In modern times, the mission was known from written records, but its location was a mystery until the work of David Hurst Thomas from the American Museum of Natural History. With help from dozens of colleagues, and years of transects, test pits, and magnetometer work, he located the mission on the southwest of St Catherines Island. After a partial excavation, all the people who were buried within the church were reinterred and the dig site was filled. The church was recreated by planting living sabal palms in the post holes from the original structure.

My students and I were privileged to be shown the site by Mr. Royce Hayes, a man who knows the island better than anyone and who relates both the complexities of history and tangled processes of re-discovering/re-imagining the past.

missionSince the rediscovery of the site, Franciscans have visited and held Mass within the sabal church. I do not know whether they used Francis’ Canticle of the Sun, but the song seems fitting for a place where our kinship to Brothers Sun and Fire and Wind, Sisters Moon and Water and Mother Earth, are so evident.
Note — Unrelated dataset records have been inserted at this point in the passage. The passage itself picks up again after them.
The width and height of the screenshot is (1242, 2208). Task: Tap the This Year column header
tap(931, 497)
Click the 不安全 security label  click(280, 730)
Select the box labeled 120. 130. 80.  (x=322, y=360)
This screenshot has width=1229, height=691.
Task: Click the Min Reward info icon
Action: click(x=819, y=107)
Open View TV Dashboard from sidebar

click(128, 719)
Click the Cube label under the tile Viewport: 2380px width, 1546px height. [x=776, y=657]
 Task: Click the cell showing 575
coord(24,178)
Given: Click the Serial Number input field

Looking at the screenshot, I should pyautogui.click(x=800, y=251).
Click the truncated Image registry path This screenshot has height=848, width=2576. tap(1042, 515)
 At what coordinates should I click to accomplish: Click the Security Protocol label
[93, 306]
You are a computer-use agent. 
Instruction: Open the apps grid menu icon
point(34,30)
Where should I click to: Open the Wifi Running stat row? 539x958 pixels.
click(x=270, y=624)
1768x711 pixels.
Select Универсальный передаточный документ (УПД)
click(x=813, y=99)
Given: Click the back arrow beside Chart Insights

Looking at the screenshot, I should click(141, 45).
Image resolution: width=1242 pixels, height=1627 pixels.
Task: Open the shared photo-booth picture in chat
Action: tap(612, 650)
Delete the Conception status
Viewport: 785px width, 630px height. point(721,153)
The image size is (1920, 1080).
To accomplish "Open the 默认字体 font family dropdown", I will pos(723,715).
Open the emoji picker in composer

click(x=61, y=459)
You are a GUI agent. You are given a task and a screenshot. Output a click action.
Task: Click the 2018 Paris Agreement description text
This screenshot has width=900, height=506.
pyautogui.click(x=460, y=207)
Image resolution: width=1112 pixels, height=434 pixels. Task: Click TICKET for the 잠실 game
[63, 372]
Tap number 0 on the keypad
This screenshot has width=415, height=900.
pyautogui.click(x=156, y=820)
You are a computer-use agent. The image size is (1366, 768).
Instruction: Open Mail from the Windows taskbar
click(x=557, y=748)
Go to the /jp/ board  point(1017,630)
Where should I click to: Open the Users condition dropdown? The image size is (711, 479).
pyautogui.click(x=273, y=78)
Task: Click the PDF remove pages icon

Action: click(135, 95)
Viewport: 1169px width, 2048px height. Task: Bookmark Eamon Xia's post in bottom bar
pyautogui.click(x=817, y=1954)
The Canticle is notable because it acknowledges both our membership in the ecological community and honors the both masculine and feminine, although it assigns each gender rather narrow roles. (Robust and strong men, humble and pure women: Please, Francis, imagine also strong women and humble men.)

Neither the ecological view of life or the feminine nature of the divine has fared well within the institutions of the church over the centuries that followed. We are fortunate that the modern namesake of Francis takes kinship seriously, though, starting his Encyclical with a quote from the elder Francis’ Canticle. Whether a woman or member of the LGBTQ communities will ever be allowed to break bread at the altar remains to be seen.

The palms, meanwhile, let their hermaphroditic flowers hang in great sprays over the church walls.